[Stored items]
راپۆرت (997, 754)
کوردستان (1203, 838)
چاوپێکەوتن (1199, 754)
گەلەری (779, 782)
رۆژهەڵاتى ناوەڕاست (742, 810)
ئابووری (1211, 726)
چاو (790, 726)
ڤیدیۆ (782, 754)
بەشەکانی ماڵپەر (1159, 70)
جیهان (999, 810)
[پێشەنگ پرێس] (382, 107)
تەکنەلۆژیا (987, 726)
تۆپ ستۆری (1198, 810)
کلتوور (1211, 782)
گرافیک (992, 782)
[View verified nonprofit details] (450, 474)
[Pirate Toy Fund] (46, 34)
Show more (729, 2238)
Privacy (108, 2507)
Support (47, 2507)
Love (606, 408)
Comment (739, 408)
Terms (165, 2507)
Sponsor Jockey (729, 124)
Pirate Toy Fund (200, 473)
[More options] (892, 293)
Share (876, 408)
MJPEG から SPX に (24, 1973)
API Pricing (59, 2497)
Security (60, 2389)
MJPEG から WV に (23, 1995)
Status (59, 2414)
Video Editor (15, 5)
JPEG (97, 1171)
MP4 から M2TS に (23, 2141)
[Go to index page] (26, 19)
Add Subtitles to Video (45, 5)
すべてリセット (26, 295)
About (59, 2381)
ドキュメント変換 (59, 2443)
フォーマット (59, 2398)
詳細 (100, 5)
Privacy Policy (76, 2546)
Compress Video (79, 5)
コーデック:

> _Exercise requirements_: The records above must each be restated exactly as they stand.

> _Reply_:
راپۆرت (997, 754)
کوردستان (1203, 838)
چاوپێکەوتن (1199, 754)
گەلەری (779, 782)
رۆژهەڵاتى ناوەڕاست (742, 810)
ئابووری (1211, 726)
چاو (790, 726)
ڤیدیۆ (782, 754)
بەشەکانی ماڵپەر (1159, 70)
جیهان (999, 810)
[پێشەنگ پرێس] (382, 107)
تەکنەلۆژیا (987, 726)
تۆپ ستۆری (1198, 810)
کلتوور (1211, 782)
گرافیک (992, 782)
[View verified nonprofit details] (450, 474)
[Pirate Toy Fund] (46, 34)
Show more (729, 2238)
Privacy (108, 2507)
Support (47, 2507)
Love (606, 408)
Comment (739, 408)
Terms (165, 2507)
Sponsor Jockey (729, 124)
Pirate Toy Fund (200, 473)
[More options] (892, 293)
Share (876, 408)
MJPEG から SPX に (24, 1973)
API Pricing (59, 2497)
Security (60, 2389)
MJPEG から WV に (23, 1995)
Status (59, 2414)
Video Editor (15, 5)
JPEG (97, 1171)
MP4 から M2TS に (23, 2141)
[Go to index page] (26, 19)
Add Subtitles to Video (45, 5)
すべてリセット (26, 295)
About (59, 2381)
ドキュメント変換 (59, 2443)
フォーマット (59, 2398)
詳細 (100, 5)
Privacy Policy (76, 2546)
Compress Video (79, 5)
コーデック:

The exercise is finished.